Dossier spécial

Tous terroristes ?

Un spectre hante la France (et le monde), celui de l’antiterrorisme. Présenté comme bouclier impératif face aux dangers qui menaceraient l’Hexagone, il fourbit ses armes sur un tapis de peur. Ledit « terrorisme » étant posé comme mal absolu, Dark Vador des JT, sa simple évocation permet de désamorcer toute critique, légitimer les pires dévoiements technologiques et disqualifier tous ceux qui menacent l’ordre étatique. Au nom de l’antiterro, recyclé à toutes les sauces, étymologiquement distordu1 et disséminé dans les pratiques policières, une machine toujours plus omnisciente et répressive étend ses filets.

« Qui pourrait prôner sans rougir la décroissance sécuritaire à des électeurs entretenus dans leurs peurs quotidiennes ? » s’interroge l’ancien cadre des services de renseignement François Thuillier dans La révolution antiterroriste – ce que le terrorisme a fait de nous (Temps Présent, 2023).

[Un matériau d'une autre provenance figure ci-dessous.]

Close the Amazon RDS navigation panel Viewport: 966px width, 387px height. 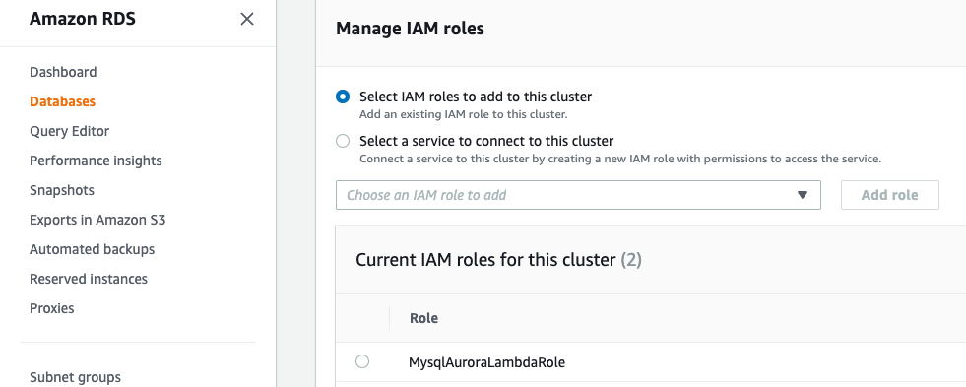coord(247,19)
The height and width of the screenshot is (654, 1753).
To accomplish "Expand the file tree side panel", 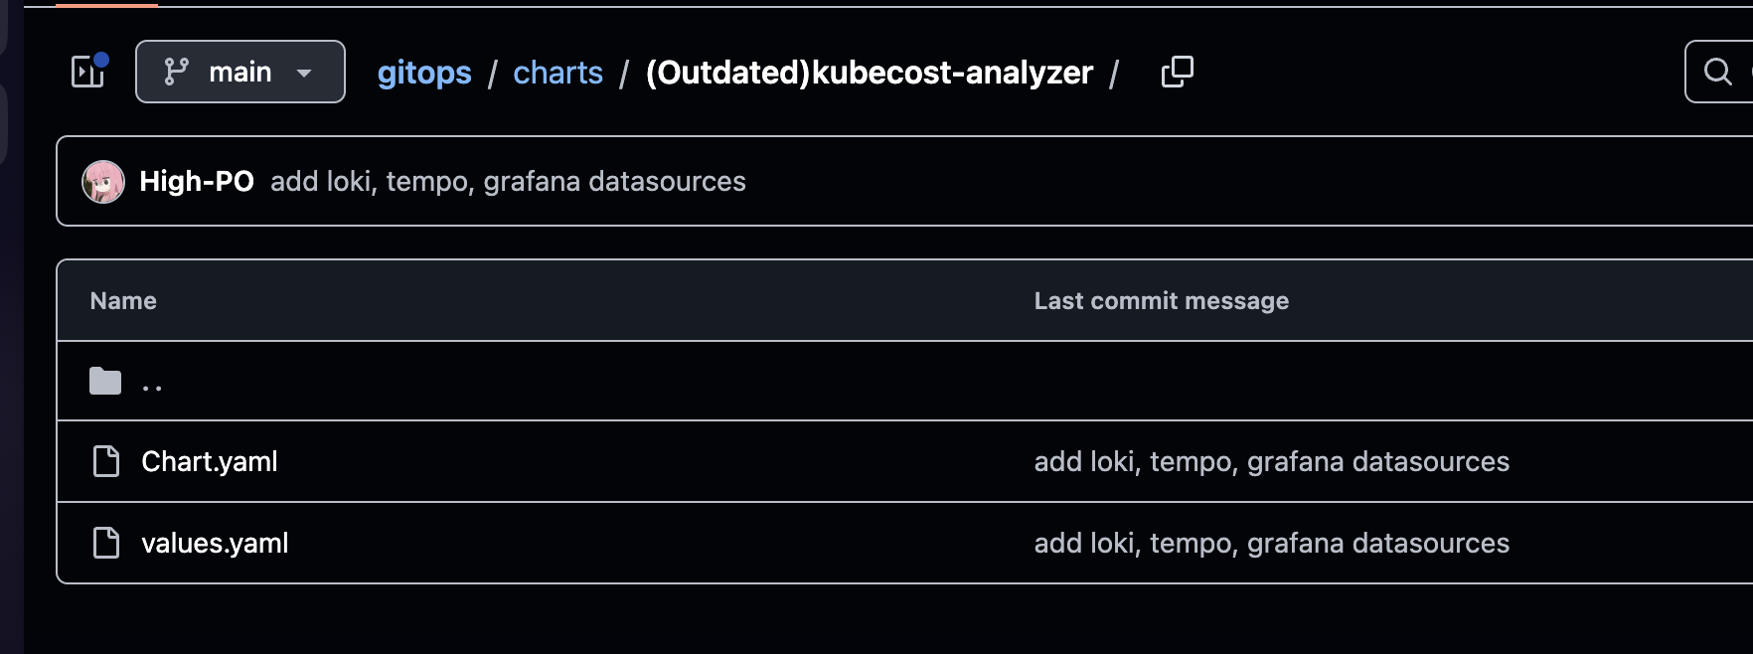I will 88,72.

Et l’expert repenti de dépeindre un État « réduit au rôle d’aboyeur, l’œil furieux, les côtes saillantes, rongeant cet os maigrelet que ses nouveaux maîtres néolibéraux lui laissent désormais, tirant sur sa chaîne à la vue d’étrangers  ».

À l’heure où un pays massacre une population entière au nom d’actes terroristes, à l’heure où – à moindre échelle et dans un tout autre contexte – tombe le verdict salé et grotesque des inculpés du 8 décembre, on a voulu se pencher sur le sujet avec nos propres armes, loin du tumulte des tueries. Que dire en effet sur les enfers sanglants du Bataclan, de Charlie Hebdo ou de l’esplanade de Nice, hormis que ce sont les déjections d’un ordre géopolitique qui nous débecte mais sur lequel nous n’avons pas prise, ou alors à la marge ? Au-delà de ces rares irruptions de vendetta fanatique répondant à des motivations aux exacts antipodes des luttes sociales, nous voyons par contre la récupération, l’instrumentalisation, la machine à amplifier les haines si promptes à jaillir sur les soubresauts de l’actualité pour proclamer la guerre contre l’ennemi intérieur et claironner l’état d’urgence perpétuel. Un emballement qui va de pair avec une islamophobie et un racisme galopants, mais aussi une extension politique du domaine de l’antiterrorisme, déployée sur un éventail de luttes toujours plus large. Les agitateurs de peurs parlent de « jiadhisme d’atmosphère » (Gilles fucking Kepel), nous parlerons pour notre part d’antiterrorisme d’atmosphère.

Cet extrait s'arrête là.